184番「電話当番」(午後)

 わたしのいるメイドリフレクソロジィのお店は他の店舗と比べると部屋がひろい。元々が民家ということもあり、お風呂や洗濯機もある。

 ここは5階、6階に分かれており、5階部分は施術用ベッドと椅子のある個室が3部屋、椅子のみの部屋が1部屋ある。6階ではお客様用の待合室と受付、それに玄関がある。

 今日のわたしのお仕事は電話当番である。先輩たちは施術に専念される。

 電話当番のお仕事は主に4つ
・電話対応
・PCによるWeb予約の確認
・施術用のお部屋の準備、片づけ
・新規のお客さんへの案内

 フェリシーではオンライン予約サービスを展開しており、公式ホームページのリンクから予約フォームに飛んで、施術の予約を取ることが出来る。

 お客様によっては推しにしているメイドがいる場合があり、その際にどのメイドさんがいつ空いているかが視覚的に分かるため便利である。

 私自身もここフェリシーで勤めているメイドであるが、女性限定のお嬢様割引とメイド割引を併用して、ちょくちょく他の先輩メイドの方々を指名して帰宅もしている。

 トゥルルル

 電話の音がなった。

アカリ「はい。フェリシーです」

お客様「あの、その、は、初めてなのですけれど・・・」

 フェリシーは創業してもうすぐ10周年を迎えるお店だ。口コミがうわさをよび、新規で来店される方々が多いことは喜ばしいことだ。

アカリ「あ、初めての方ですね。いつ頃がよろしいでしょうか」

お客様「あ、明日は空いてますか」

アカリ「明日のどの時間辺りですか」

お客様「えっと、4時以降は大丈夫ですか」

アカリ「4時以降ですね。少々お待ちください」

 一旦、電話を保留にする。私は電話を左手に持ち替え、慣れた手つきで目の前にあるPCでスケジュールの確認をする。

アカリ「(えっと、この時間は。。。うん。大丈夫。あいてるみたい)」

 私は保留ボタンを解除して、電話に戻る。

アカリ「お待たせしました。4時以降ですよね。空いております。どなたか指名をされますか」

 フェリシーで働くメイドはアイドルからコスプレイヤー、声優、舞台役者まで多岐に渡る。

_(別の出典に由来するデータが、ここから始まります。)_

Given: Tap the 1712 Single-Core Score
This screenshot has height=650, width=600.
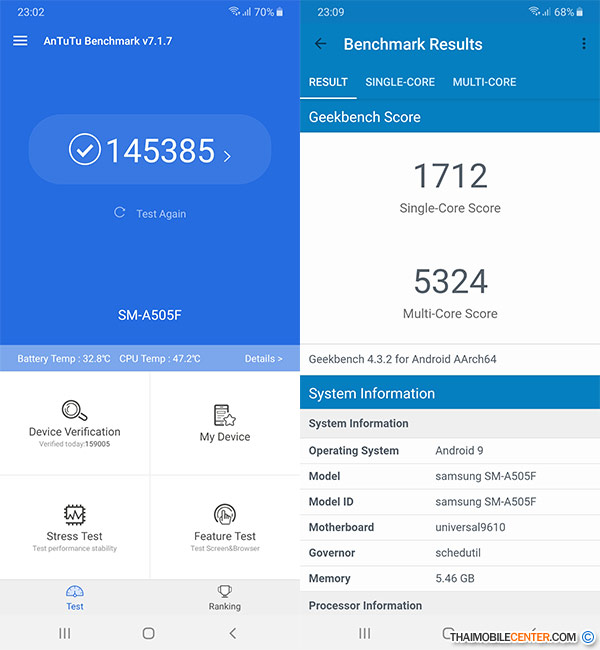Looking at the screenshot, I should click(450, 177).
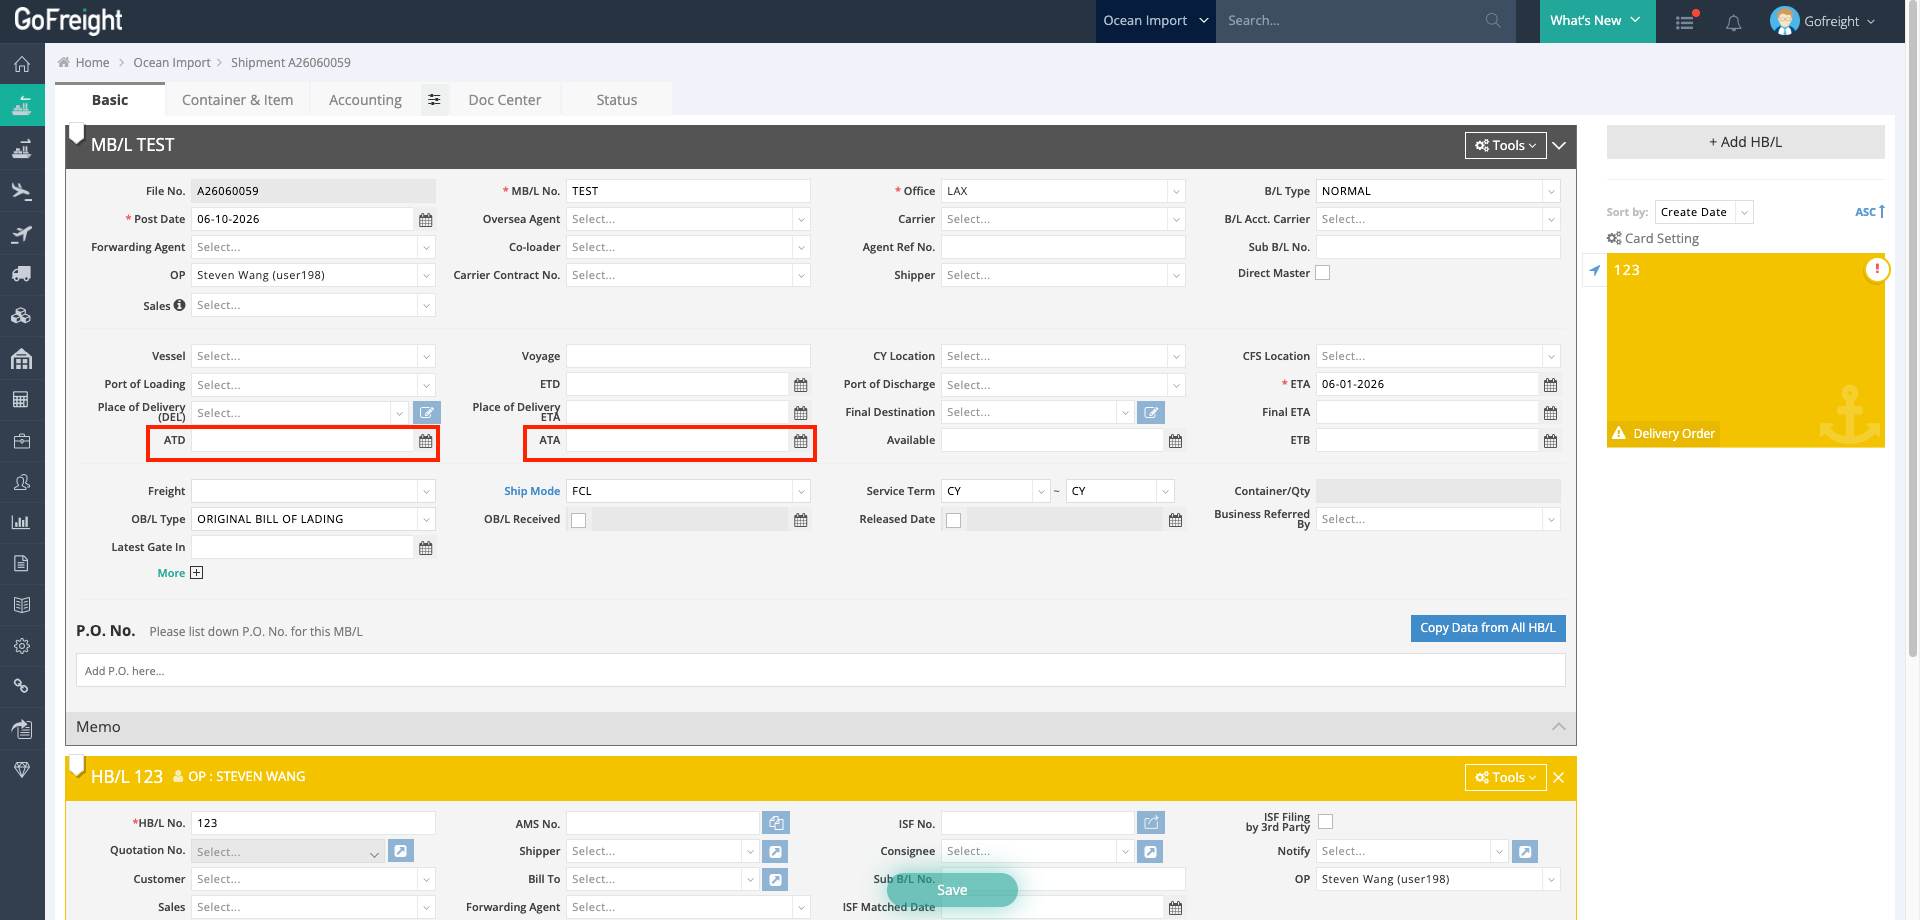Click edit icon next to Final Destination
The image size is (1920, 920).
[x=1151, y=412]
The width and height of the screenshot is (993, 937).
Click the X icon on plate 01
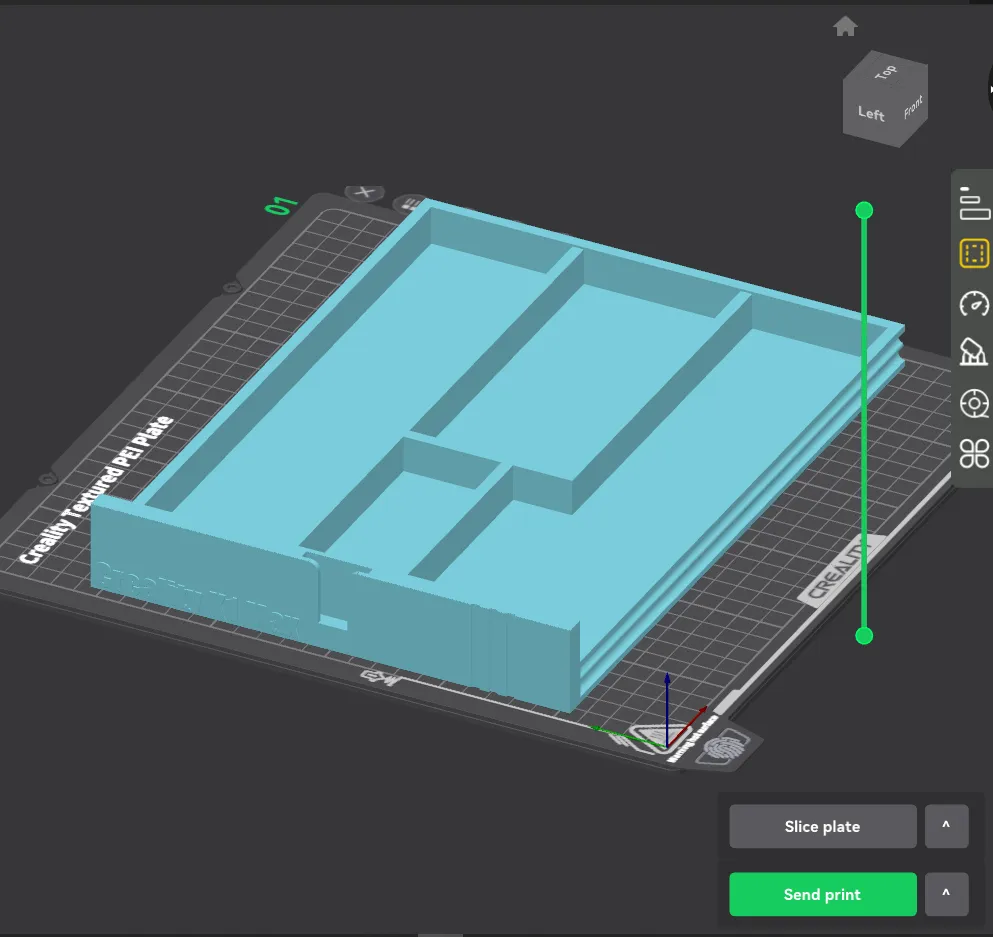coord(365,193)
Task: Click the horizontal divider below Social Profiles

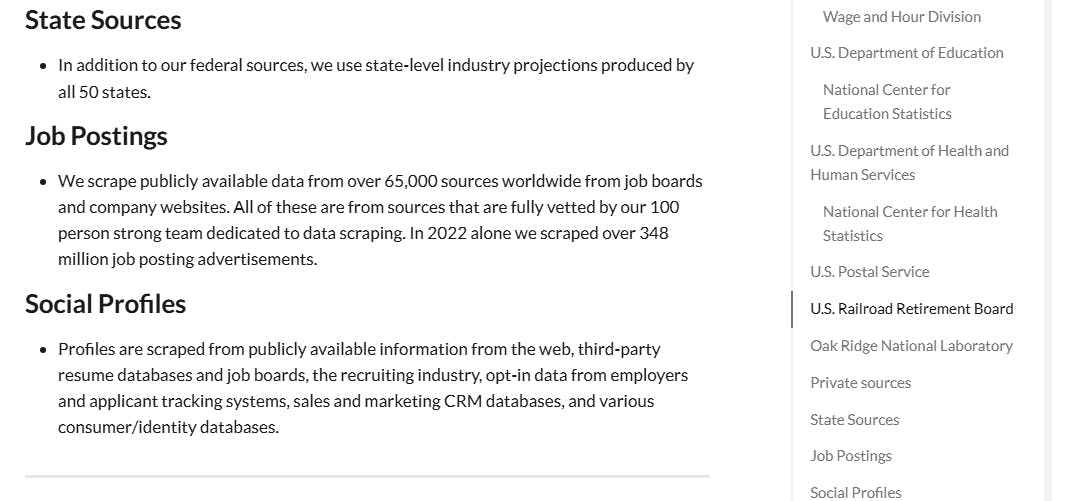Action: pos(367,476)
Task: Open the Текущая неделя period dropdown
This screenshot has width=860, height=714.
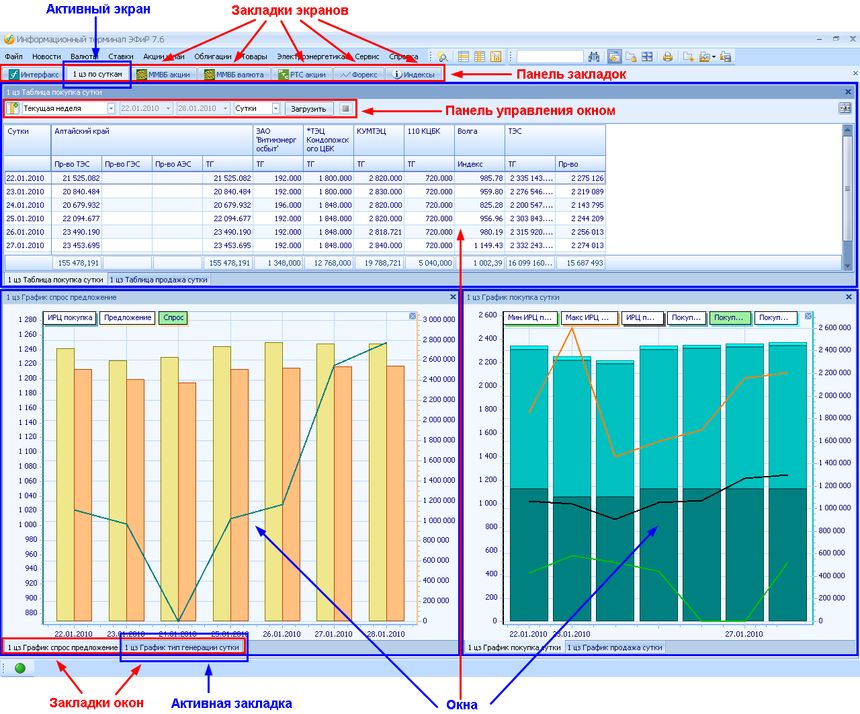Action: (110, 108)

 それゆえに新規のお客様の中には、フェリシーのメイドさんをTwitterで知った、イベントで見かけたなどの声も多く存在するため、初来店の時点で指名をされるお客様もいる。

お客様「えと、よくわからなくて。。」

アカリ「あ、でしたら、フリーで宜しいでしょうか」

お客様「あ、はい。お願いします」

アカリ「承知いたしました。お時間はいかがされますか」

お客様「んーっと。60分で」

アカリ「わかりました。コースはいかがしますか」

お客様「何がありますか」

アカリ「椅子に座って行うベーシックコースとベッドで行うバックセラピーコース、オイルフットコースがありますね。全身がお疲れでしたら、バックセラピーコースがおすすめです」

お客様「あ、じゃあ、それで」

アカリ「バックセラピーコースですかね。では、お名前を伺ってよろしいですか」

お客様「ユウと申します」

アカリ「ユウ様ですね。かしこまりました。お電話番号をお聞きしてよろしいですか」

お客様「○○ー○○○○ー○○○○・・・」

アカリ「ありがとうございます。では、確認致しますね。明日の午後4時、時間は60分でフリーのバックセラピーコースですね」

お客様「はい」

アカリ「ではでは、お気をつけていらっしゃってください」

お客様「ありがとうございます」

 すっかり電話の対応も慣れてきたものだ。

 PCにて、お客様であるユウ様の予約を確保する。

 PCの画面を眺める。フェリシーは秋葉原にあるお店ということもあり、お名前が個性的な方も多い。ガイヤさんや銀河さん、名無しさんなんていう方も来店される。
 どのお客様も個性的な人が多く、お客様同士でフェリシーのオフ会と称して交流が深まっているという話を聞くと、一人のメイドとしてお客様のために働けていると思えてきて心が温かくなる。

 フェリシーのメイド長は一緒になって働いていて、経営もするし、どのメイドとも親身にむきあってくださる素敵な女性の方だ。

 そのメイド長はメイドリフレクソロジィで働き始めて14年になるが、施術を第一に重きをおいている。

 お客様によっては、オタク話をされる方や仕事の悩み相談にいらっしゃる人もいるものの、施術を受けにリピーターになる人もいるくらいだ。技術はピカイチといえる。

 私は記憶喪失の身で拾われた身ではあるけれど、ここフェリシーで働けることを誇りに思える。やさしい先輩方、それにお店を好いてくださるお客様、可愛いメイドさんもいる。